### Problem details:
Nothing in the data may change. Copy all of it exactly.

Start of Given data

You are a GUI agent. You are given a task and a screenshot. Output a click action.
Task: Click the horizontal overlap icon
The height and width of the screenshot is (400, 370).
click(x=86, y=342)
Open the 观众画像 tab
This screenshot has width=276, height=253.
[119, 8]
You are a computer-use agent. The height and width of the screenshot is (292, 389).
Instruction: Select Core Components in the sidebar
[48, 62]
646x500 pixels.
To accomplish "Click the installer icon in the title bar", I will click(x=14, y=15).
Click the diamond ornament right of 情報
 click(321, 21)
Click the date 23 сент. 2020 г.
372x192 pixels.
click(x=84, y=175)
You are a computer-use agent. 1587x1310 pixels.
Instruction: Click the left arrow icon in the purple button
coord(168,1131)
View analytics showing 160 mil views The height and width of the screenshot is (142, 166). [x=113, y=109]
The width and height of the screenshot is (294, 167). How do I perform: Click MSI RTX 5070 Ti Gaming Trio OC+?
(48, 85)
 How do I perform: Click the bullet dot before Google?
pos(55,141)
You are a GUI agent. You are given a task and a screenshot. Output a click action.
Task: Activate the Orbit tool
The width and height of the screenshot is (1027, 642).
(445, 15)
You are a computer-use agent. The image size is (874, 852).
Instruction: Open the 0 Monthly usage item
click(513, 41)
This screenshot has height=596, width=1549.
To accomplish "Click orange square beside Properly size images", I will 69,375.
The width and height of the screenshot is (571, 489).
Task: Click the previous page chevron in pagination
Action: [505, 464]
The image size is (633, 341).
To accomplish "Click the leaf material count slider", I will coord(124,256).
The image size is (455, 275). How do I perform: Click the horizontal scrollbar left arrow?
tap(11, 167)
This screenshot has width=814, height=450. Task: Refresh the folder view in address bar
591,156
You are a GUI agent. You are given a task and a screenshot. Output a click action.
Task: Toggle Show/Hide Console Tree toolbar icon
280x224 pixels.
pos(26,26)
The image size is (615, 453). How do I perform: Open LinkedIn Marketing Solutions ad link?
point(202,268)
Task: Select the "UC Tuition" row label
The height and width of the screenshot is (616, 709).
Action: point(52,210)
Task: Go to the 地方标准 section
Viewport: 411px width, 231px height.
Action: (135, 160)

End of Given data

### Exercise result:
You are a GUI agent. You are given a task and a screenshot. Output a click action.
Task: Click the horizontal overlap icon
The height and width of the screenshot is (400, 370).
click(x=86, y=342)
Open the 观众画像 tab
This screenshot has width=276, height=253.
[119, 8]
You are a computer-use agent. The height and width of the screenshot is (292, 389).
Instruction: Select Core Components in the sidebar
[48, 62]
646x500 pixels.
To accomplish "Click the installer icon in the title bar", I will click(x=14, y=15).
Click the diamond ornament right of 情報
 click(321, 21)
Click the date 23 сент. 2020 г.
372x192 pixels.
click(x=84, y=175)
You are a computer-use agent. 1587x1310 pixels.
Instruction: Click the left arrow icon in the purple button
coord(168,1131)
View analytics showing 160 mil views The height and width of the screenshot is (142, 166). [x=113, y=109]
The width and height of the screenshot is (294, 167). How do I perform: Click MSI RTX 5070 Ti Gaming Trio OC+?
(48, 85)
 How do I perform: Click the bullet dot before Google?
pos(55,141)
You are a GUI agent. You are given a task and a screenshot. Output a click action.
Task: Activate the Orbit tool
The width and height of the screenshot is (1027, 642).
(445, 15)
You are a computer-use agent. The image size is (874, 852).
Instruction: Open the 0 Monthly usage item
click(513, 41)
This screenshot has height=596, width=1549.
To accomplish "Click orange square beside Properly size images", I will 69,375.
The width and height of the screenshot is (571, 489).
Task: Click the previous page chevron in pagination
Action: [505, 464]
The image size is (633, 341).
To accomplish "Click the leaf material count slider", I will coord(124,256).
The image size is (455, 275). How do I perform: Click the horizontal scrollbar left arrow?
tap(11, 167)
This screenshot has width=814, height=450. Task: Refresh the folder view in address bar
591,156
You are a GUI agent. You are given a task and a screenshot. Output a click action.
Task: Toggle Show/Hide Console Tree toolbar icon
280x224 pixels.
pos(26,26)
The image size is (615, 453). How do I perform: Open LinkedIn Marketing Solutions ad link?
point(202,268)
Task: Select the "UC Tuition" row label
The height and width of the screenshot is (616, 709).
Action: point(52,210)
Task: Go to the 地方标准 section
Viewport: 411px width, 231px height.
Action: (135, 160)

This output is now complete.